TASKS TO PERFORM ::
A. List the kinds of professionals that the post on posture after having a baby calls qualified to help someone who is in pain.
B. Answer these questions about the post on posture after having a baby:
(i) What two kinds of training does the writer have?
(ii) What two things does the writer say doctors are awfully fond of?
(iii) How many times does the writer say they had to adjust their posture while writing the post?
C. Return the passage of the post on posture after having a baby from "So how about" up to and including "to help you.".

EXTRACT TO READ ::
So you had a baby. Maybe it was a few months ago, maybe it was a few years ago. Either way, your body is yours again.
So how about we make sure you're not still walking/sitting/standing like a pregnant lady?
First off, I need to inform you that I am NOT a doctor of any kind. My training is as a Pilates instructor and massage therapist, so please understand that I can neither diagnose any medical conditions nor give actual medical advice. If you are in pain of any kind, I beg you to see a doctor before listening to me (or any other wacko on the internet). Pain should not be ignored and doctors/chiropractors/physical therapists are qualified to help you.
With that said, can we all agree that doctors are awfully fond of medication and surgeries and not so good at subtlety and health improvement? And what I'm interested in (and vaguely qualified to talk about) is taking careful stock of your body post-baby and improving your muscular balance so that good posture is easy. So if you've already seen a doctor, or you aren't in any pain, let's proceed.
Actually, one last caveat: I am just as in need of this advice as anyone else, so please don't assume I have perfect posture. I have had to adjust my posture 8 billion times in the writing of this post alone!
If you've ever been pregnant, I don't have to tell you that your body undergoes tremendous change during pregnancy - and after. Your posture changes, some muscles tighten, others weaken, your stance and gait are altered both by the weight of your baby/babies and the hormonal changes that accompany pregnancy. Your entire body - just like your life - gets turned inside out by childbearing. Unfortunately, many of the less desirable bodily changes remain after your babe vacates the womb, when you are the least inclined and able to focus on yourself.

Screenshot grounding data:
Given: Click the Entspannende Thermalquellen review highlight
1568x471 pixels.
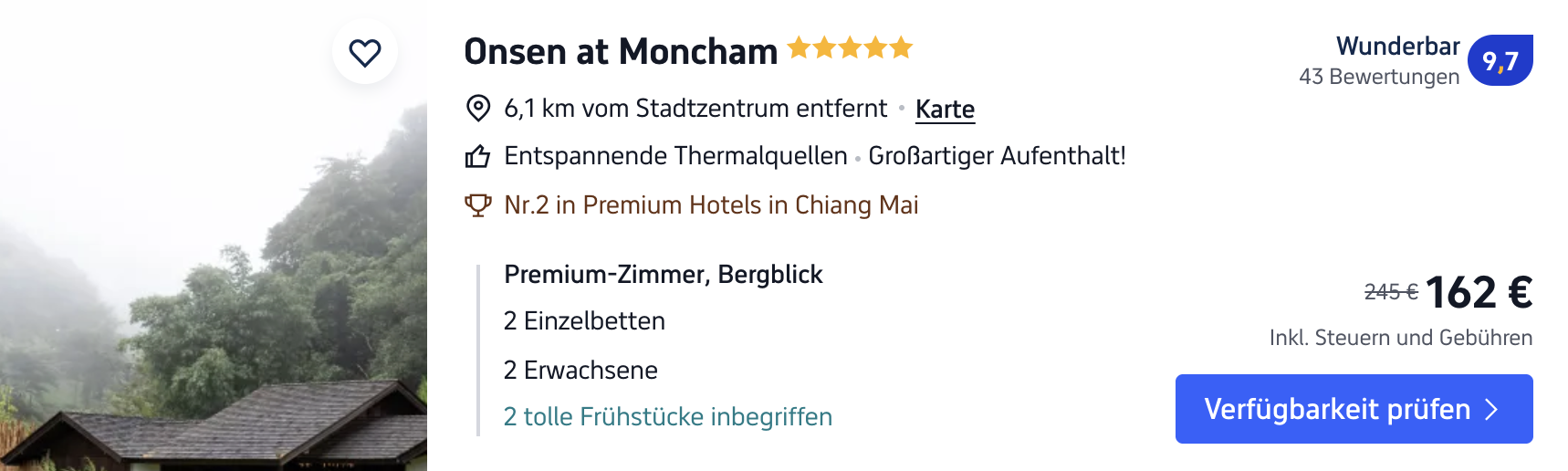Looking at the screenshot, I should click(675, 156).
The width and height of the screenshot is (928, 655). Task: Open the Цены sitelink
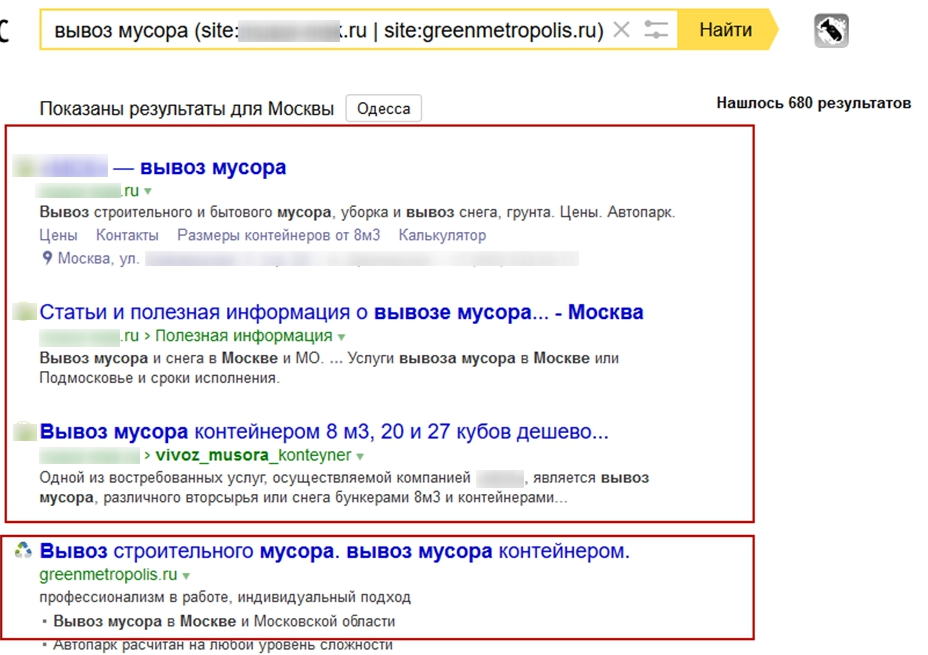coord(58,236)
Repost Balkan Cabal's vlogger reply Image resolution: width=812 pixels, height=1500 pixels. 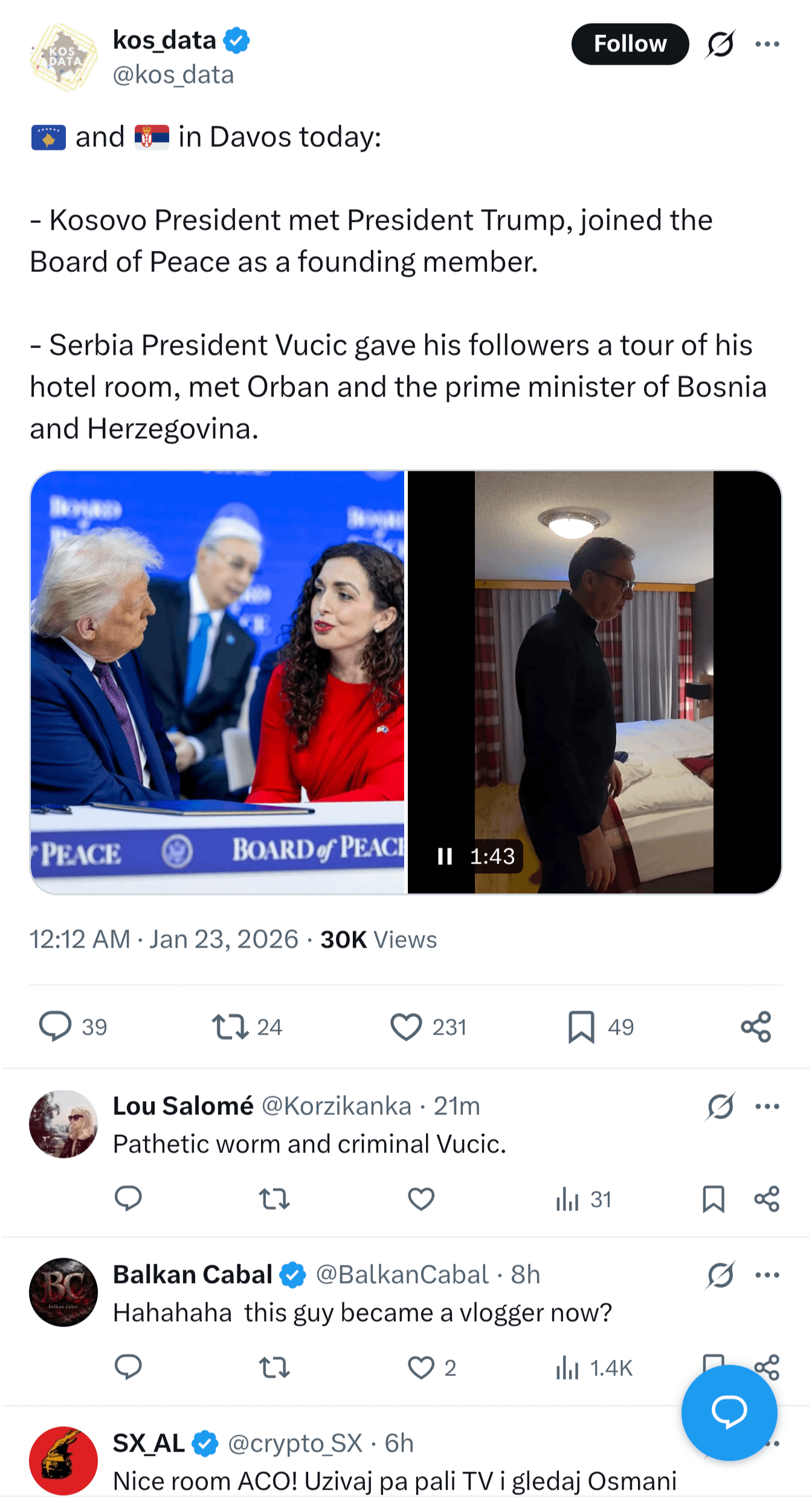point(274,1368)
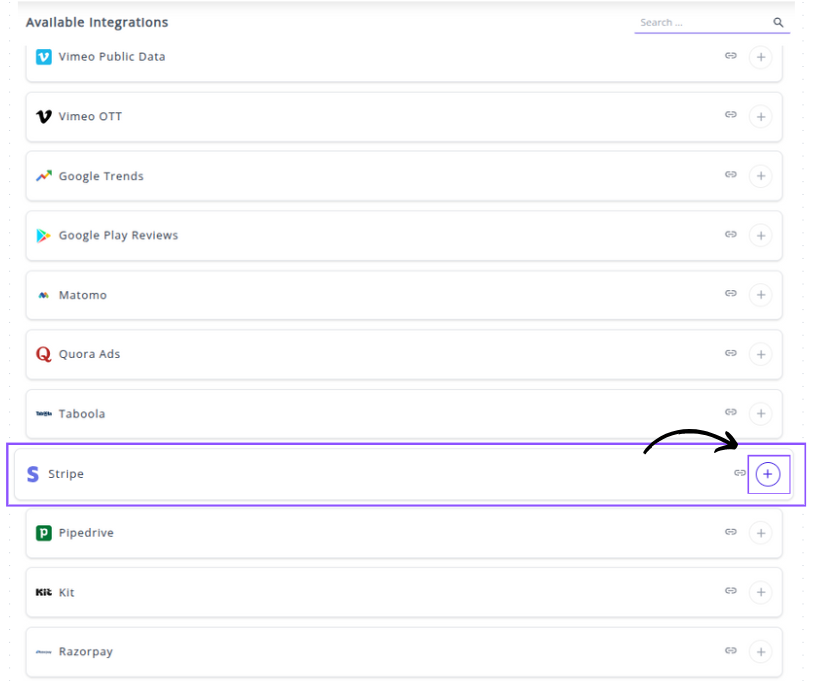
Task: Click the link icon for Razorpay
Action: 731,650
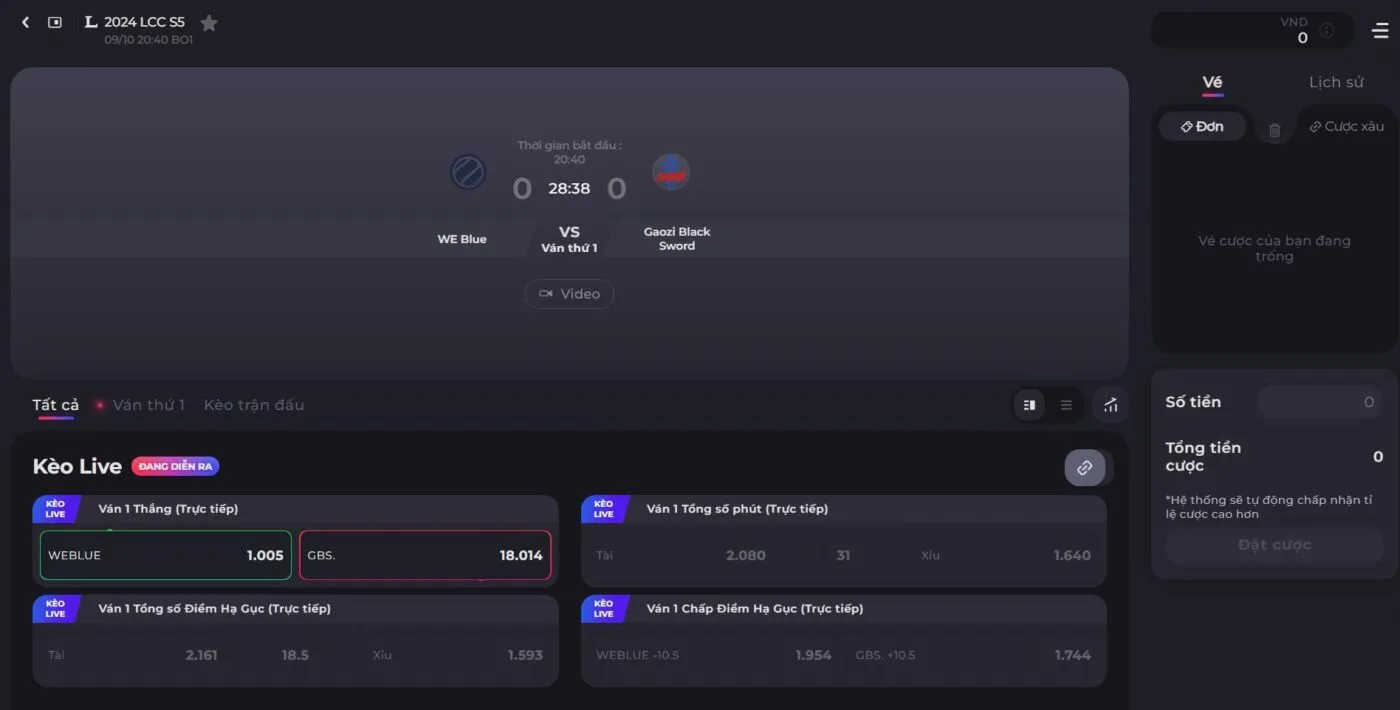This screenshot has height=710, width=1400.
Task: Click the live stats chart icon
Action: 1110,405
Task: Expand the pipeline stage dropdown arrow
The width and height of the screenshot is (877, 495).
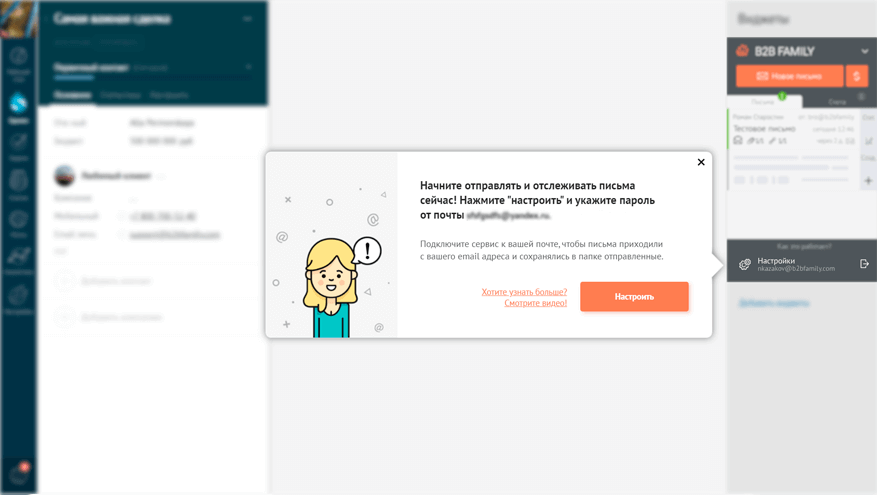Action: tap(249, 67)
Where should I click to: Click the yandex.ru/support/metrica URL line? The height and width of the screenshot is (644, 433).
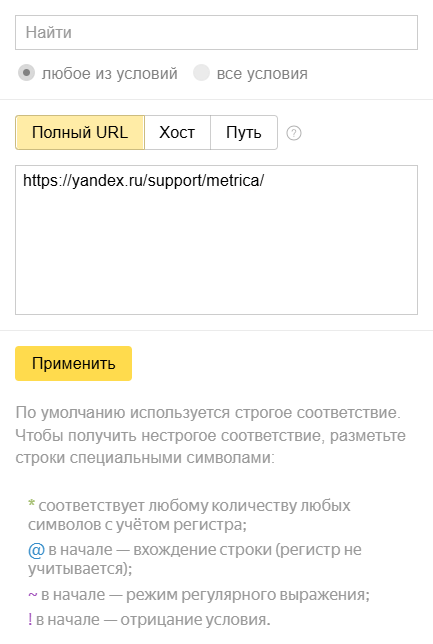click(x=143, y=180)
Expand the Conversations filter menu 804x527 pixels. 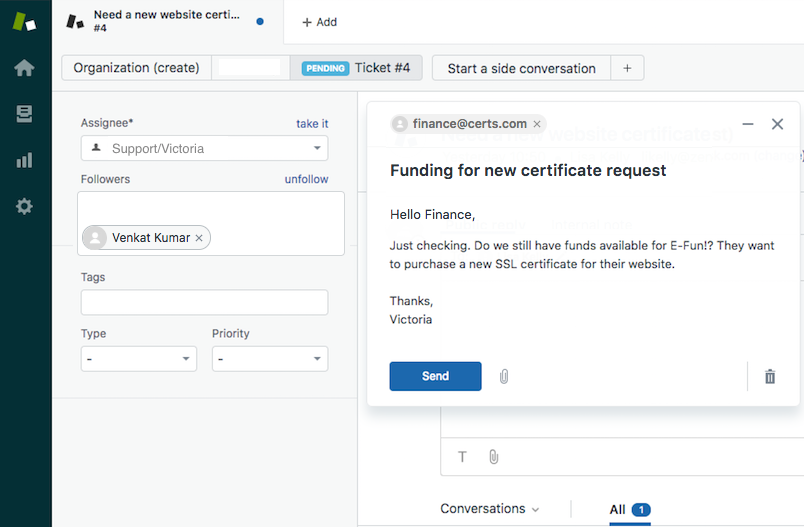490,509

ANSWERS BELOW ::
A. Doctors, chiropractors, physical therapists

B.
(i) Pilates instructor and massage therapist
(ii) Medication and surgeries
(iii) 8 billion times

C.
So how about we make sure you're not still walking/sitting/standing like a pregnant lady?
First off, I need to inform you that I am NOT a doctor of any kind. My training is as a Pilates instructor and massage therapist, so please understand that I can neither diagnose any medical conditions nor give actual medical advice. If you are in pain of any kind, I beg you to see a doctor before listening to me (or any other wacko on the internet). Pain should not be ignored and doctors/chiropractors/physical therapists are qualified to help you.